Other common reasons we hear for cesarean are:
-fetal malpresentation such as transverse lie or breech (many are not given a full range of options such as vaginal breech birth with a skilled provider or external cephalic version to turn a malpositioned baby)
-suspected cephalopelvic disproportion aka CPD – (meaning that the head is too large to fit through the pelvis. Actual condition is very rare. This is often over diagnosed, and many women do go on to have vaginal births after a cesarean for CPD)
-Maternal medical conditions (active herpes lesion, severe hypertension, diabetes, etc.)
-fetal distress. (This is a hot topic with the recent studies indicating that continuous electronic fetal monitoring increases the cesarean rate and does not show a relative increase in better outcomes. Discuss with your care provider how they define fetal distress and what steps are used to remedy the situation before a cesarean.)

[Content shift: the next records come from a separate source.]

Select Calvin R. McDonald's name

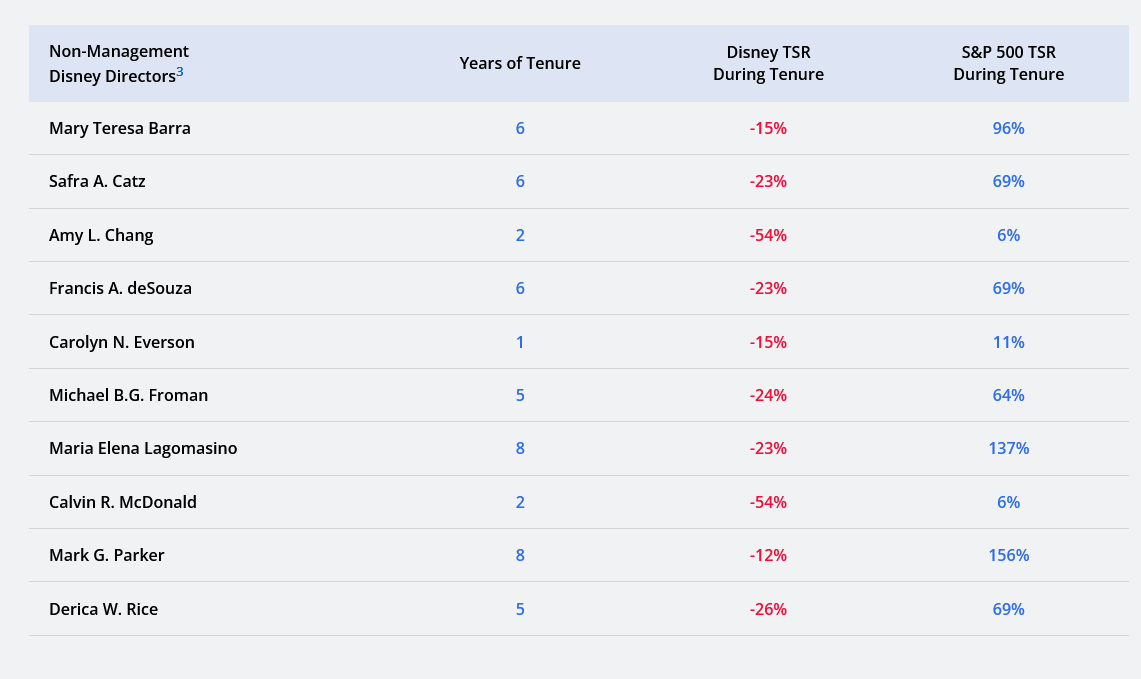point(123,502)
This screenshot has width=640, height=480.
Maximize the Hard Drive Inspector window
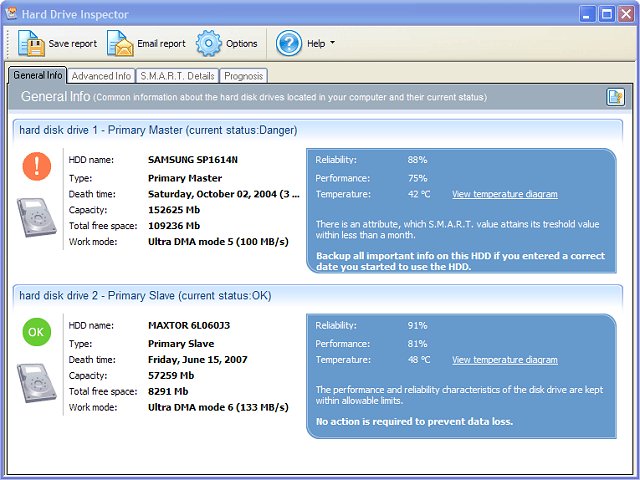606,14
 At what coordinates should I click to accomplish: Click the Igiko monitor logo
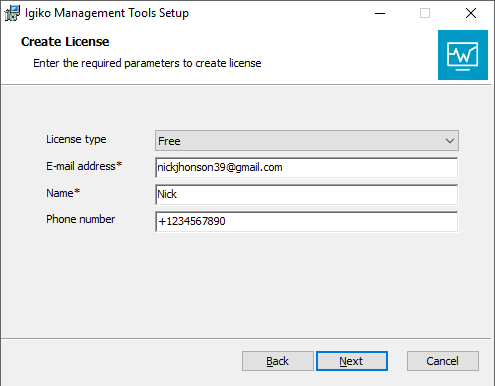(x=463, y=55)
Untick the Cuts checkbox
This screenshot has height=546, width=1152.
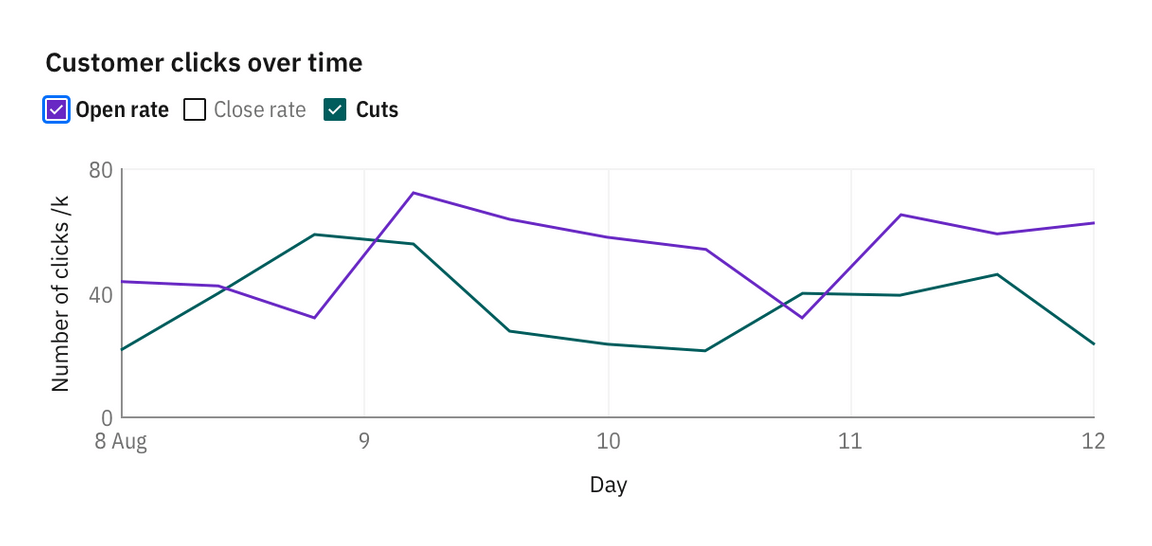(335, 110)
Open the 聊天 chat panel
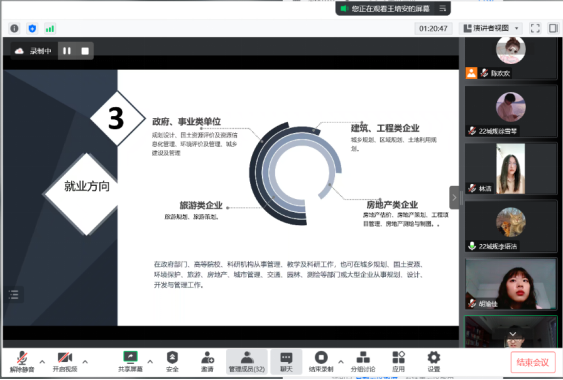Screen dimensions: 563x380 coord(286,362)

If you have not already had an epidural or spinal anesthesia for labor, or this is a scheduled cesarean, you will most likely be given a regional anesthetic (epidural or spinal). If there is a reason that you can’t get regional anesthesia or it is an emergency you may be given a general anesthetic. You also may be offered a pre-operative sedative, and the surgical consent form may say this is a possibility. In family centered cesareans, sedatives are typically not offered, as it can make it more difficult to be alert and present during your birth. After the birth, you may have the option of IV or oral pain medications, which you should discuss with your provider.

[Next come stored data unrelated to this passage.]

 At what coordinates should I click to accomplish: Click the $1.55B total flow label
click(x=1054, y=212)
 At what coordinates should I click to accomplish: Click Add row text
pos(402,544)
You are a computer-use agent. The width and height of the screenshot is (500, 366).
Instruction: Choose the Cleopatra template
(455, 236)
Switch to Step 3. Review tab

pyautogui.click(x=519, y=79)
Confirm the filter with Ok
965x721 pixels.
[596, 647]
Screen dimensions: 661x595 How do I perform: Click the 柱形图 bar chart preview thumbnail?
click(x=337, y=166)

“VBAC” is an acronym for vaginal birth after cesarean. Other variations of this acronym may be used to describe more specific birth situations, such as HBAC (home birth after cesarean), or VBA2C (vaginal birth after two cesareans).

As the meaning behind the acronym implies, a VBAC is a vaginal birth after a prior cesarean. Many people that labor after cesarean will go on to have their babies vaginally (VBAC).

When discussing a VBAC, uterine rupture is a specific risk that is typically mentioned. Uterine rupture occurs with a separation of the uterine wall. Uterine rupture can be life-threatening and serious, however, the risk of uterine rupture occurring is very rare, affecting less than 1% of those laboring after cesarean with a low transverse incision. Studies show the risk of uterine rupture decreases with each VBAC.

Every pregnancy is different and it is important to evaluate your situation carefully with a trusted healthcare provider. Although there are some specific definitions set in place by organizations such as ACOG defining who is and isn’t considered a “good candidate” for a trial of labor after cesarean, they also recommend evaluating individual circumstances with your healthcare provider.

Many hospitals have bans on laboring after one cesarean, or laboring after multiple cesareans. These bans can make it harder to have a VBAC, however, it does not mean that a repeat cesarean is required. Every patient has the right to informed decision making, which includes the right to accept or decline procedures or medications. You may find the hospital complaint system to be a good starting point in determining birth options.

Many women have delivered their babies vaginally, even with more than one prior cesarean. A vaginal birth after multiple cesareans, for many woman, may be a low risk option. It is important that a woman is well-educated and informed before making the choice to VBAC after multiple cesareans. You should discuss this risks, benefits, and alternatives with your healthcare practitioner.

Induction is not contraindicated in most labors after cesarean, however, the majority of studies show significant risks associated with the use of prostaglandin cervical ripeners in TOLAC. Chemical induction in general has been shown to increase the risk of uterine rupture. When the benefits of induction outweigh the personal risk factors, some may feel comfortable creating an induction plan with their provider.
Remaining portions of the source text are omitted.